I've had good luck with it for cat to cat and cat to dog intros. Doesn't help with Kobi's full moon werewolf behavior. I've had the diffusers for over 6 years using them on and off during that time...they probably have about 18 months of actual usage time on them. Never replaced them and I just bought refills about 2 months ago and they fit fine.


----------



## Waterfaller10 (Oct 14, 2009)

doodlebug said:


> Feliway is meant to calm in stressful situations. It will not help reduce the normal rambunctiousness of a young cat.
> 
> I've had good luck with it for cat to cat and cat to dog intros. Doesn't help with Kobi's full moon werewolf behavior. I've had the diffusers for over 6 years using them on and off during that time...they probably have about 18 months of actual usage time on them. Never replaced them and I just bought refills about 2 months ago and they fit fine.


Yeah, I'm not going to bother replacing the diffuser. I don't know why they say to get a new one after 6 months of use.

Thanks for the replies.


----------



## Arianwen (Jun 3, 2012)

Mine lasted for a lot less than 6 months - I've just bought a replacement. My oldest cat was a bit freaked by all the work on the house (as was the youngster she is convinced is her baby!). It did seem to help so we thought we would replace it and try to keep it going right through the firework eason.


----------



## Waterfaller10 (Oct 14, 2009)

MowMow said:


> I've had mine for a lot longer than that. You can really smell it? I can't smell mine.

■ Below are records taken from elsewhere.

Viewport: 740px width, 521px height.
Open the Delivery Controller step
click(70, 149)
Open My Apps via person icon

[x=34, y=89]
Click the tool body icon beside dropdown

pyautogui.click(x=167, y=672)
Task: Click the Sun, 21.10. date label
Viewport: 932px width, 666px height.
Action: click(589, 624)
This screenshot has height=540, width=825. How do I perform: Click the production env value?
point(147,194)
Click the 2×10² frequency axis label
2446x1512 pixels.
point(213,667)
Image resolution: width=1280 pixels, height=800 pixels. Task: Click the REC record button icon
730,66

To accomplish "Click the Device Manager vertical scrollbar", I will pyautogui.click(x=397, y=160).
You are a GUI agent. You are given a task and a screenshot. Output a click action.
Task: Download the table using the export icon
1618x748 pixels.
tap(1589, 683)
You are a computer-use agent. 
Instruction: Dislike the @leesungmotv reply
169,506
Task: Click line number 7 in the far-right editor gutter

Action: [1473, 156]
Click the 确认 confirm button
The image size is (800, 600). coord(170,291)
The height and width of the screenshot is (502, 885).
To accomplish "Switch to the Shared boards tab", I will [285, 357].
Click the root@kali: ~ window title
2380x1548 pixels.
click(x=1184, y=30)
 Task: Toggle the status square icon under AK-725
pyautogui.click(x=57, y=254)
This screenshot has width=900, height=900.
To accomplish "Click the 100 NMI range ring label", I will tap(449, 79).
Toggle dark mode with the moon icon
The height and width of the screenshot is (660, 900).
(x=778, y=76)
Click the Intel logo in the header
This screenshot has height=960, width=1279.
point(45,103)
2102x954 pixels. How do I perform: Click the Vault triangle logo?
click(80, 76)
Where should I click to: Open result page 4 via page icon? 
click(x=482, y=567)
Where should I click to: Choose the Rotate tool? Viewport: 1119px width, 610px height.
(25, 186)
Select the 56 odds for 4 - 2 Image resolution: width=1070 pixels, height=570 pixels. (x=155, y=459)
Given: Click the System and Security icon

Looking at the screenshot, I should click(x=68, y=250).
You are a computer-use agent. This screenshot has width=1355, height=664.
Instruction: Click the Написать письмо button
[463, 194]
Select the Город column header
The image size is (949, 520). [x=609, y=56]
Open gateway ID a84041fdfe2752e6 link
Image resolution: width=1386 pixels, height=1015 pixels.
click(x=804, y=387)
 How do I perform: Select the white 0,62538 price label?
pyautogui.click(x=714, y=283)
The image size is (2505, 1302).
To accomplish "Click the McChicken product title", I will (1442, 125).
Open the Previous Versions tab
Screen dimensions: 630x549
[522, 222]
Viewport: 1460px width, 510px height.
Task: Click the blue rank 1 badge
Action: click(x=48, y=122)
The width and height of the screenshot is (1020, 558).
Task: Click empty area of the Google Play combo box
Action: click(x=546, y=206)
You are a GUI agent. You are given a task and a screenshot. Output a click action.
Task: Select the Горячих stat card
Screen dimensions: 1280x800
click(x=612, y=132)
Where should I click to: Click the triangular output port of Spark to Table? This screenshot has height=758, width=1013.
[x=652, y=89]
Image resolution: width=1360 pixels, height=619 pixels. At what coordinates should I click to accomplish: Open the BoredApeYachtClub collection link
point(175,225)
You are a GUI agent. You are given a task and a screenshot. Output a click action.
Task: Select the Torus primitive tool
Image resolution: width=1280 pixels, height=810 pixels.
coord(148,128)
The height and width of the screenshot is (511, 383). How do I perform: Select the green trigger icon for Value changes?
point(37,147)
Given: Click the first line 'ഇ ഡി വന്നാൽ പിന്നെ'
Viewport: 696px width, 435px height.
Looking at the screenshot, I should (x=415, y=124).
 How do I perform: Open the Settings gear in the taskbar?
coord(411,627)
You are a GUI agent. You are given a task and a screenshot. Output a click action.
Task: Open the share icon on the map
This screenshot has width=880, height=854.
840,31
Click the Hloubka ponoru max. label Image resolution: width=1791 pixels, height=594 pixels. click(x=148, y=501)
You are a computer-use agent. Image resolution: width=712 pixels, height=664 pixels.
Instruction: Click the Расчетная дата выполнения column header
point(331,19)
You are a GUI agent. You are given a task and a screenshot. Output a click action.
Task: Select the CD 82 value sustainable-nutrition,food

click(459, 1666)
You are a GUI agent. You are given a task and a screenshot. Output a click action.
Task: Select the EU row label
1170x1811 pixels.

Yeah. It's kind of a milky smell.


----------



## Susan (Mar 29, 2010)

maggie23 said:


> there's no chance of cats getting "addicted" to it, is there? i personally don't mind having to use it for the rest of our kitties' lives, but my husband feels it would be "unnatural" for them to be on the stuff forever.
> we're currently trying to introduce 2 cats and our current cat after 2 weeks (i know that's not very long) is still hissing a lot and seems very scared. we think feliway would help some to at least get the cats introduced, but then what will happen when the feliway runs out? will she just go right back to hissing? once she is more used to the new cat, will she really still need the feliway just to stay calm?


They can't get addicted, so not to worry. It's simply a pheremone that is produced naturally by cats in any event. I used Feliway when I was introducing my two cats. It had no impact on Abby, but it calmed Muffs down a lot (and Muffs was the one who needed to be calmed down!). Once Muffs got used to Abby, I stopped using the Feliway and the girls were (and still are) fine together.


----------



## snowy (Aug 23, 2012)

I was actually thinking about getting Feliway but was wondering if it would defeat the purpose when I have an air purifier/freshener in the same room. I used the air purifier in ET's room so that it could at least eliminate poo odor in case he poop in the middle of the night when all of us are fast asleep and ET won't have to tolerate poo odor throughout the night. If air purifier can eliminate poo odor, would it interfere with the scent from Feliway?


----------